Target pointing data
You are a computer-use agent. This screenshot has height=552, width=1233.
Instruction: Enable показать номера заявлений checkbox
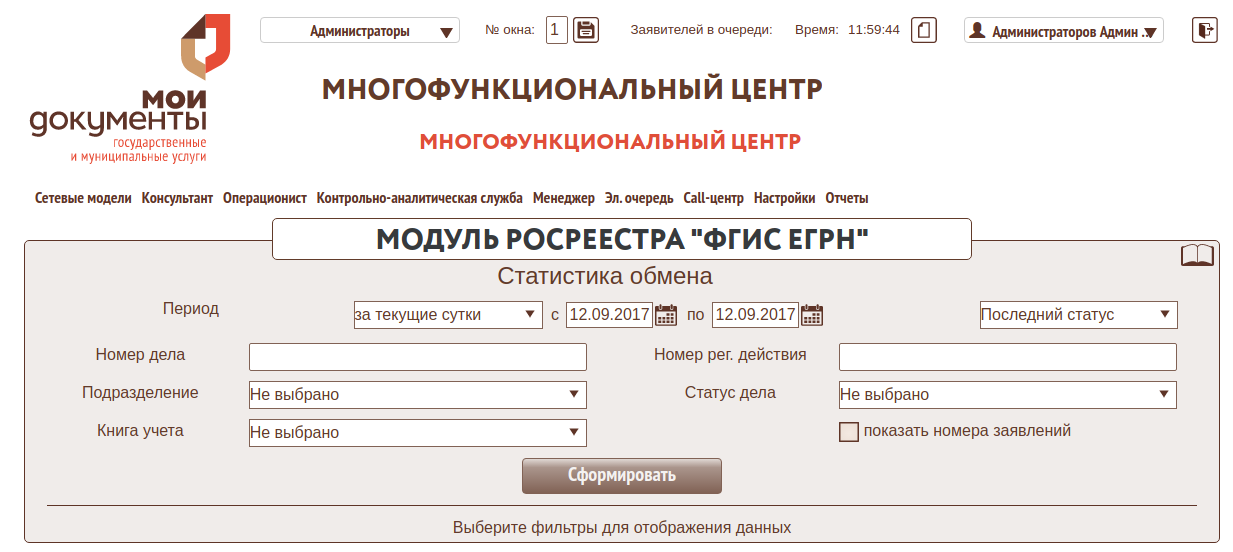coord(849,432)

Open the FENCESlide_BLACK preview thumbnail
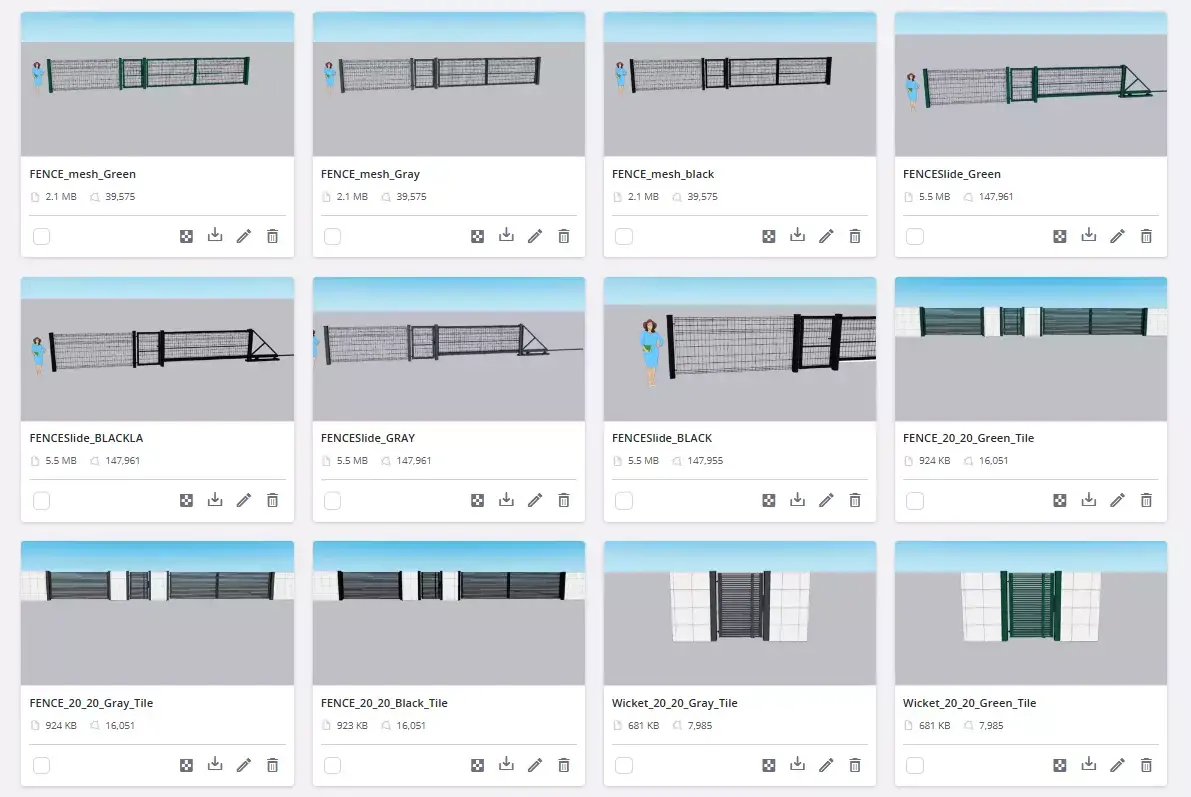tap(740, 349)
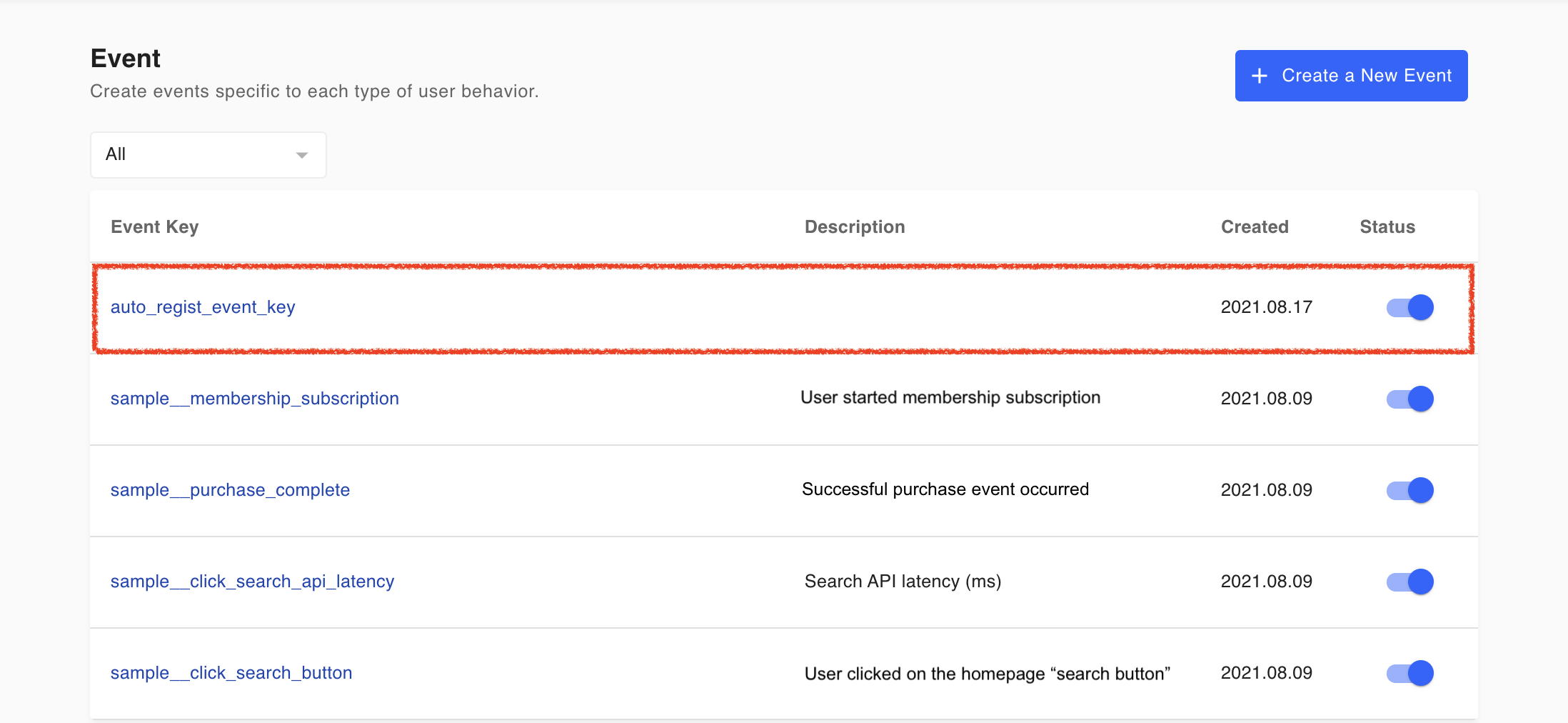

■ TASK:
Please put the listing above into a numbered list, one line per item, skipping blank lines and leaving out the pictures.

■ RESPONSE TO THIS EXERCISE:
1. You are a computer-use agent. This screenshot has height=552, width=1233.
2. Instruction: Enable показать номера заявлений checkbox
3. coord(849,432)
4. Open the FENCESlide_BLACK preview thumbnail
5. tap(740, 349)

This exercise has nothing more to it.